People and organisations
- Monarch: George V
- Governor-General: Lord Forster Lord Stonehaven
- Prime Minister: Stanley Bruce
- No. of ministers: 15
- Member party: Nationalist–Country coalition
- Status in legislature: Coalition majority government
- Opposition party: Labor
- Opposition leader: Matthew Charlton

History
- Election: 16 December 1922
- Outgoing election: 14 November 1925
- Legislature term: 9th
- Predecessor: Fifth Hughes ministry
- Successor: Second Bruce ministry

= First Bruce ministry =

16th ministry of government of Australia

The First Bruce ministry (Nationalist–Country Coalition) was the 16th ministry of the Government of Australia. It was led by the country's 8th prime minister, Stanley Bruce. The First Bruce ministry succeeded the Fifth Hughes ministry, which dissolved on 9 February 1923 following the December 1922 federal election and the subsequent resignation of Billy Hughes as prime minister.

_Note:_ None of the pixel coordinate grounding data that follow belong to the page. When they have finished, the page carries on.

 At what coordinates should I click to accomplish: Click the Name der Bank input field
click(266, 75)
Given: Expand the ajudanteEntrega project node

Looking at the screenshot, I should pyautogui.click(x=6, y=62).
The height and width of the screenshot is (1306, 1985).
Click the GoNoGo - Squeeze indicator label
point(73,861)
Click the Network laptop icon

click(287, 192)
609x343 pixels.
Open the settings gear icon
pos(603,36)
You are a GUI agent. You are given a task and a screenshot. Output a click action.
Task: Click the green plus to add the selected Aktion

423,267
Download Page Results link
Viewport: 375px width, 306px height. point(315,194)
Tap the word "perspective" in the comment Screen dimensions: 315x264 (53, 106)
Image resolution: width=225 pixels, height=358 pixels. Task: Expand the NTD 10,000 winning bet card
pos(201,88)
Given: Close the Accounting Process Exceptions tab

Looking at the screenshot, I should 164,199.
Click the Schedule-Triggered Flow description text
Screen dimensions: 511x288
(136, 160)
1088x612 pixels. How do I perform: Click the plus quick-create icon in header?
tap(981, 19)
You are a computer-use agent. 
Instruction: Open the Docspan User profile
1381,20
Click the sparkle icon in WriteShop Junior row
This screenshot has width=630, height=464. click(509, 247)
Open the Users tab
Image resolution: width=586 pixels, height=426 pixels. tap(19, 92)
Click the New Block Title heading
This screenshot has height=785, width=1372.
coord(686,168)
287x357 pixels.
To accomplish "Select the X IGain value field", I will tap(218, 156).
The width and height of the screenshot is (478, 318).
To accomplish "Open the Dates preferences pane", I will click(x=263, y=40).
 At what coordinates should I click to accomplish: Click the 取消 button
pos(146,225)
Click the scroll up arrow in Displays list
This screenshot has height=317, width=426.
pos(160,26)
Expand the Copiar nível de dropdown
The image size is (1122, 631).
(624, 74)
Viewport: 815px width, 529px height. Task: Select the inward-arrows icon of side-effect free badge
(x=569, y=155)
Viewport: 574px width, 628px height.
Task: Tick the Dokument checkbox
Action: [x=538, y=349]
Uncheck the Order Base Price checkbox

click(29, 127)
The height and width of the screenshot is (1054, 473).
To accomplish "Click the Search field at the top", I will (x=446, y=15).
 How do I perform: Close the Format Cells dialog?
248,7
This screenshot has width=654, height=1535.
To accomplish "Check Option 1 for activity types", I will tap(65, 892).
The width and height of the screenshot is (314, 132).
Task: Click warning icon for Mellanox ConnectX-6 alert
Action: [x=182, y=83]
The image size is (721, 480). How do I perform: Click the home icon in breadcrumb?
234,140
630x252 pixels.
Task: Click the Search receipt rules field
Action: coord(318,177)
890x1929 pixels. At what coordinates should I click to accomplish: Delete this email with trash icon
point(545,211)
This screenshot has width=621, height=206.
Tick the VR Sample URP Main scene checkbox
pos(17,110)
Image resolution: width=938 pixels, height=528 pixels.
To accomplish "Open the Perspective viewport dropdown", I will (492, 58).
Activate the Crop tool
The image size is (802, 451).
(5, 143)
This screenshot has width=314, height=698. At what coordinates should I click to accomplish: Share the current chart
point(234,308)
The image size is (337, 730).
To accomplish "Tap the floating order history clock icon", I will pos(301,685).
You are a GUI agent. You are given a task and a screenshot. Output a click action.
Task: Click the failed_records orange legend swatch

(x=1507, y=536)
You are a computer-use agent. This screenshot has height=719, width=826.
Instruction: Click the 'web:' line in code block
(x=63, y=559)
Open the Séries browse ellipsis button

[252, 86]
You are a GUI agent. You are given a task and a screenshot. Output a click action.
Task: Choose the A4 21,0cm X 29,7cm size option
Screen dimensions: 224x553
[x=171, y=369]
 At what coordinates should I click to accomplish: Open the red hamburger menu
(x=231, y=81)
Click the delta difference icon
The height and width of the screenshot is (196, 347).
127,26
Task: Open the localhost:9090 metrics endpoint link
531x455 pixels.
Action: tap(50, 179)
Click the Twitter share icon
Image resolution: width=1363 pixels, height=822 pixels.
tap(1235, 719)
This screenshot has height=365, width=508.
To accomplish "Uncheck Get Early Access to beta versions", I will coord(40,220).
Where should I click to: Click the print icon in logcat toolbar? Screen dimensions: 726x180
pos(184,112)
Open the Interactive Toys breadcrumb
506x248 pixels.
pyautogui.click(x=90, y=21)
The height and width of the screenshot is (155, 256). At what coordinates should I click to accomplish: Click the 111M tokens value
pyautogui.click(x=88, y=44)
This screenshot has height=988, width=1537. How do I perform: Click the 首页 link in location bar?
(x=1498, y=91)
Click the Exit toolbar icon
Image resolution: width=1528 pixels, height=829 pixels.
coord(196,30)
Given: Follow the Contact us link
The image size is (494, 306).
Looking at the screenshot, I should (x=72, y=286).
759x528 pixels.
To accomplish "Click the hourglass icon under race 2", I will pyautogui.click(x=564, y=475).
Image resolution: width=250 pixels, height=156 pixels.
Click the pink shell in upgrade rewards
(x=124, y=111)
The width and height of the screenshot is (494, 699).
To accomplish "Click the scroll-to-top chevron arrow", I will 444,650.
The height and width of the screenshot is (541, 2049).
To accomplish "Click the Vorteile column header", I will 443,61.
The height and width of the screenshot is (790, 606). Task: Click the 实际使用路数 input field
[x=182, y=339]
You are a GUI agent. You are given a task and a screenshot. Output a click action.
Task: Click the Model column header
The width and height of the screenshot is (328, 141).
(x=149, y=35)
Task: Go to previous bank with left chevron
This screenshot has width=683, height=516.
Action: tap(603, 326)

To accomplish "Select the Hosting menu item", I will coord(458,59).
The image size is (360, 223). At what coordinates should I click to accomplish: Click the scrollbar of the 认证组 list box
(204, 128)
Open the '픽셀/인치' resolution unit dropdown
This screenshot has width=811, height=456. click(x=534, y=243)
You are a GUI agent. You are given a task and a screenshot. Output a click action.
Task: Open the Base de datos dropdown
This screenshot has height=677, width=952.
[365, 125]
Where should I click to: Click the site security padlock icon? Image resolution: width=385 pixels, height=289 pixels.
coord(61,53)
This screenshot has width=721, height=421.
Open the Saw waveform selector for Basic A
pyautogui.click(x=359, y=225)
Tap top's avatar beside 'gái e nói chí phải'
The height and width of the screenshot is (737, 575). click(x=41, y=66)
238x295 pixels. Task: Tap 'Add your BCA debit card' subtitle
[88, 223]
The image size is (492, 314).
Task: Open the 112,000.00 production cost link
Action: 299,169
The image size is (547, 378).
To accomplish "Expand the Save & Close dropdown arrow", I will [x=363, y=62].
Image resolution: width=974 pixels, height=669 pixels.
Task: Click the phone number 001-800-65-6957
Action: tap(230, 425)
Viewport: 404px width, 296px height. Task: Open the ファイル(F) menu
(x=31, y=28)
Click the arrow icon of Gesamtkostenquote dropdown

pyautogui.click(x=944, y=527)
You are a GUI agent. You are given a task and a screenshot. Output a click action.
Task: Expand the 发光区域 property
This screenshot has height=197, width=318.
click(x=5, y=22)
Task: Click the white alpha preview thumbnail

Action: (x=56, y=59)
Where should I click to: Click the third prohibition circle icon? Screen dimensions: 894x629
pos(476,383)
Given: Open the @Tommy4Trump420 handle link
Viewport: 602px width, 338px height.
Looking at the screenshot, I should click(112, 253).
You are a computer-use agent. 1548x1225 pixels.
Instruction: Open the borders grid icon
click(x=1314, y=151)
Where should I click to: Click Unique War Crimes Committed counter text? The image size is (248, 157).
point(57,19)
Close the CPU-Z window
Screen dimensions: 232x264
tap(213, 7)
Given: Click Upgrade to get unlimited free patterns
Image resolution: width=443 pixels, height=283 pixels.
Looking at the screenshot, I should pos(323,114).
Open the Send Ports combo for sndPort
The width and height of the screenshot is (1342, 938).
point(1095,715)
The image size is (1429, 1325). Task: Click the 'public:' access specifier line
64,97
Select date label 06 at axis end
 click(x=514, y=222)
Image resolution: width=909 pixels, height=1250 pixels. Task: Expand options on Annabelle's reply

The Nationalists had lost their majority in the election, and had no choice but to negotiate a Coalition deal with the Country Party. However, Country leader Earle Page let it be known that no deal could be made unless Hughes resigned. It is the first ministry that consists of a centre-right Coalition between the senior conservative party and the junior rural party - this Coalition has more or less endured to this day with the modern-day Liberal Party and National Party. The ministry was replaced by the Second Bruce ministry on 18 December 1925 following the 1925 federal election.

Stanley Bruce, who died in 1967, was the last surviving member of the First Bruce ministry; Bruce was also the last surviving member of the Fifth Hughes ministry and the Second Bruce ministry. Earle Page was the last surviving Country minister.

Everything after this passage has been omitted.